# START OF Source

Performance & Scalability Design Essentials

You don’t need to build the next Netflix on day one. But you do need to avoid the obvious mistakes that make your app slow before you even launch.

Performance requirements matter upfront - not because you should optimize everything, but because some decisions are expensive to change later. Choosing a relational database when you need to handle millions of writes per second is a problem. Putting your CDN in the wrong region when all your users are on the other side of the world is a problem. Not thinking about these things at all is the biggest problem.

The good news: most performance issues follow predictable patterns. Fix the common ones during design, measure the rest, then optimize what actually matters.

Know Your Performance Requirements

Before you write a single line of code, answer these questions:

How fast does it need to respond?

API endpoints: Usually 200-500ms is acceptable
Page loads: Under 3 seconds for initial load
Interactive elements: Under 100ms or they feel sluggish
Background jobs: Depends entirely on the job

How many people will use it?

10 concurrent users? Don’t overthink it
1,000 concurrent users? You need caching
100,000 concurrent users? You need serious infrastructure planning

What’s the data volume?

1,000 records? Any database works
1 million records? Indexes matter
100 million records? Database design really matters

Write these numbers down. You’ll use them to make trade-off decisions. “Should I cache this?” becomes easier when you know you have 50 users, not 50,000.

A SaaS dashboard for 20 internal employees has different requirements than a public API serving mobile apps. One needs to work reliably. The other needs to work reliably and fast and scale.

Caching Strategy Basics

Caching means storing a copy of data somewhere faster than the original source. It’s the most effective performance improvement you can make.

# END OF Source

### Challenges
1 - Repeat word for word the stretch of the performance design text from "Performance & Scalability" through "you even launch.".
2 - In the performance design text, how many concurrent users is the point at which you need caching?

# START OF Source material

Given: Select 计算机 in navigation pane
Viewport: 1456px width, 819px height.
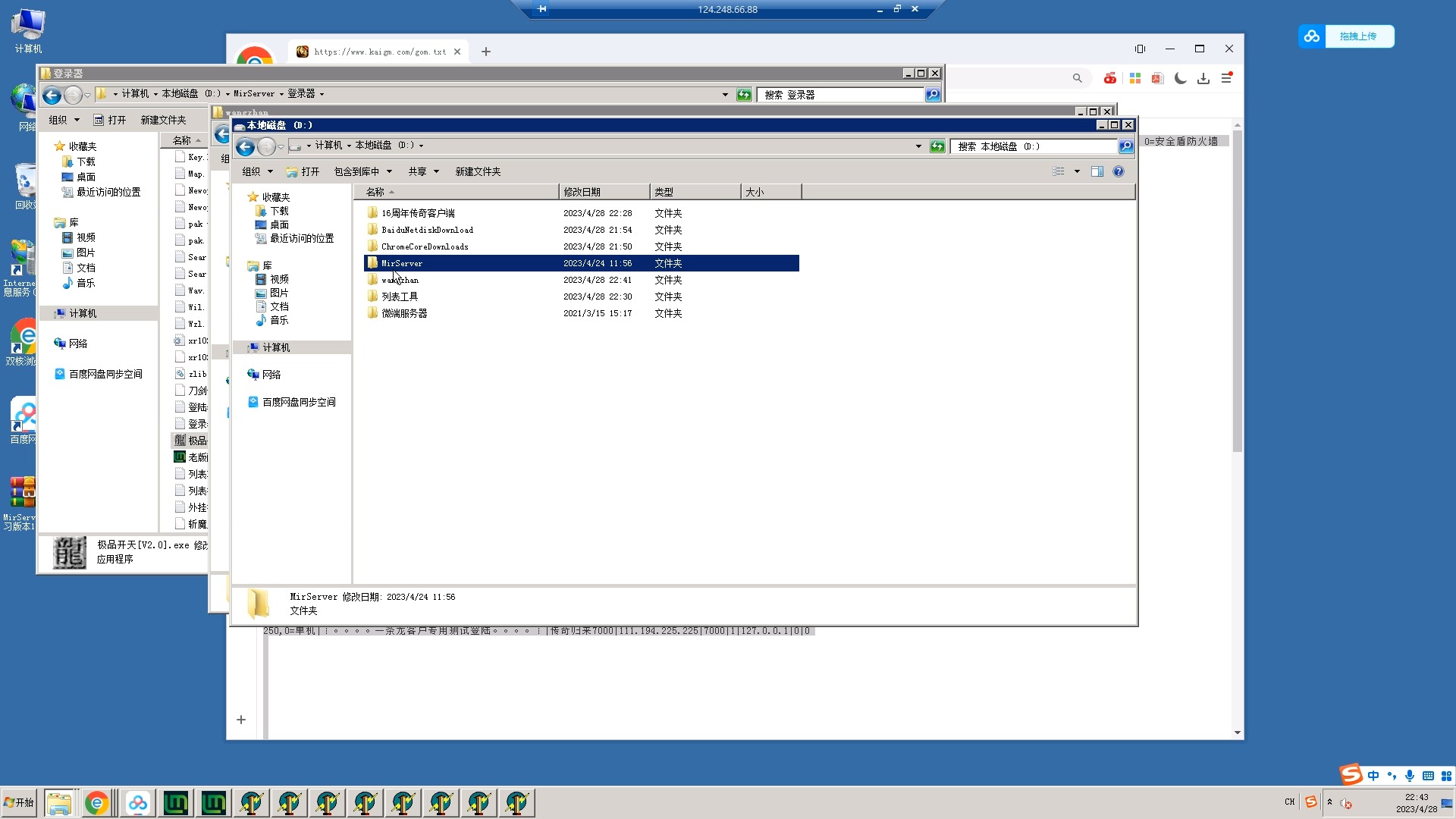Looking at the screenshot, I should coord(276,347).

# END OF Source material

### Expected results
1 -
Performance & Scalability Design Essentials

You don’t need to build the next Netflix on day one. But you do need to avoid the obvious mistakes that make your app slow before you even launch.

2 - 1,000 concurrent users.